■ **Activity**: In the text on extreme weather and British-grown fruit and vegetables, how much more likely did climate change make the summer heatwave of 2018?

■ **Text section**:
Homegrown Fruit & Veg At Risk Due To Extreme Weather
A new report from The Climate Coalition and the Priestley International Centre for Climate has revealed that British-grown fruit and vegetables are being put at risk because of extreme and unpredictable weather, made more likely by climate change, with growers struggling to cope.
Climate change saw the summer heatwave of 2018 made around 30 times more likely, with climate extremes over the last couple of years proving very difficult indeed for fruit and veg farmers in the UK, with over half saying they’ve been affected by severe climactic events like flooding or storms in the last decade.
The lack of water, coupled with the extreme heat we experienced last year, saw more than an inch cut off the size of the average chip – and farming groups are now warning consumers that they should expect to see smaller and fewer popular vegetables, like leeks, potatoes, onions and carrots, because of 2018’s cold spring and heatwave, which combined have limited crop growth.
Where crops are concerned, heavy rainfall can waterlog land which prevents access and harvest, therefore reducing yields. Drought can increase demand for irrigation when water supplies may not be available (which will also lead to reduced yields), while flooding can cause soil erosion which will kill plants and result in long-term yield loss, as well as increasing a susceptibility of roots to disease.
“For all vegetable production in the east of the UK, any expected benefits from an extended growing season will be counteracted by reduced water availability, particularly given the competing human and industrial water demands. Even those with irrigation will be hit as these systems rely to a large extent on water abstraction on-farm, which will be affected by reduced surface and groundwater,” the report observes.
So what can be done? While you might not work in the agricultural industry, you can still do your bit to help those that do – and ensure that we can all continue enjoying the delicious homegrown fruit and veg that we’ve become accustomed to.
Because we are living in times of water stress and scarcity, even here in the UK which might sound strange when you think of the climate we have, businesses should think about taking a stand now and reviewing their water usage to help protect this resource for future generations.
The Environment Agency warned last year that England will face water supply shortages by the year 2050 unless rapid action is taken now to curb water use and wastage – so why don’t you start looking into the likes of commercial rainwater harvesting so you have other alternatives to your mains supply.
You can use this harvested rainwater for toilet flushing, laundry and process water, vehicle washing and more, once it’s been collected from the roof of your building and then filtered properly.

Dataset entries
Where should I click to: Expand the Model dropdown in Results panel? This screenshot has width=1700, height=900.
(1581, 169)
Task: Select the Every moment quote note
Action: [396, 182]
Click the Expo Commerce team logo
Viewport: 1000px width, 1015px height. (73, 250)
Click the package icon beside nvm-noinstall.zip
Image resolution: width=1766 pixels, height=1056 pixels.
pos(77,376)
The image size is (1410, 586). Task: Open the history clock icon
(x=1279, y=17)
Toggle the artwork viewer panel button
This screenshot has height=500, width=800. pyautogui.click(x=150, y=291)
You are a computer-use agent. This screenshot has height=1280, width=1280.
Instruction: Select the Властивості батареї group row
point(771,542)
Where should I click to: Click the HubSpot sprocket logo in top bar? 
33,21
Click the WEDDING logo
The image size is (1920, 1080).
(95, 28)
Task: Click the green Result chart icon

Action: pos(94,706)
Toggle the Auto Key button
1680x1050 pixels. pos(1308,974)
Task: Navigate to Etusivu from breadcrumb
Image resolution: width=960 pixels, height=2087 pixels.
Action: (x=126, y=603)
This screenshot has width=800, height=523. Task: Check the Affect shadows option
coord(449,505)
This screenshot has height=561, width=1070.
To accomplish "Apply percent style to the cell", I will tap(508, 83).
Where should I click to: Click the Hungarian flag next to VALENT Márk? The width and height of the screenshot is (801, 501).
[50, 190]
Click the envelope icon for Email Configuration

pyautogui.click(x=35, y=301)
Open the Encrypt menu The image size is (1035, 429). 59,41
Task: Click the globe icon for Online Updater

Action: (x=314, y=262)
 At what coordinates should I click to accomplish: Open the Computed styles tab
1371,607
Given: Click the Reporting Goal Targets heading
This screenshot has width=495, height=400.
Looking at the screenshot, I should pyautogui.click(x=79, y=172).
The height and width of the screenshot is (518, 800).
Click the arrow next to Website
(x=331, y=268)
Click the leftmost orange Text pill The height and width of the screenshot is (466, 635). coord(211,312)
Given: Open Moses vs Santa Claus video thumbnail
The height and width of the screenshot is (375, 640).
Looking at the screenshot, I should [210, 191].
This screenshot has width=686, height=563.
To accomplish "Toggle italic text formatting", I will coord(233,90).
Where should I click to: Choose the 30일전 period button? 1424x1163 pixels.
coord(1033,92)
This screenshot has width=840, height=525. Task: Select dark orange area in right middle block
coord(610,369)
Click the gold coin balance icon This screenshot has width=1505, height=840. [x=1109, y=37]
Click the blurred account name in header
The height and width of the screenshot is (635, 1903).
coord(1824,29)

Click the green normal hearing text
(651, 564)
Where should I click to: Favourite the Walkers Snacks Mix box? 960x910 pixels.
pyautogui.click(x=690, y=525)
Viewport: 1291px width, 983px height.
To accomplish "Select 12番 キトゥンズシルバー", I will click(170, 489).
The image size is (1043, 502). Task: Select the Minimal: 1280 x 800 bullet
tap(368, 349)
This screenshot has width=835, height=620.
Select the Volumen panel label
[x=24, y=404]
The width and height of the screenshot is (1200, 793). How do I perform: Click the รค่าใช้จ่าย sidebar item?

■ **Result**: Around 30 times more likely.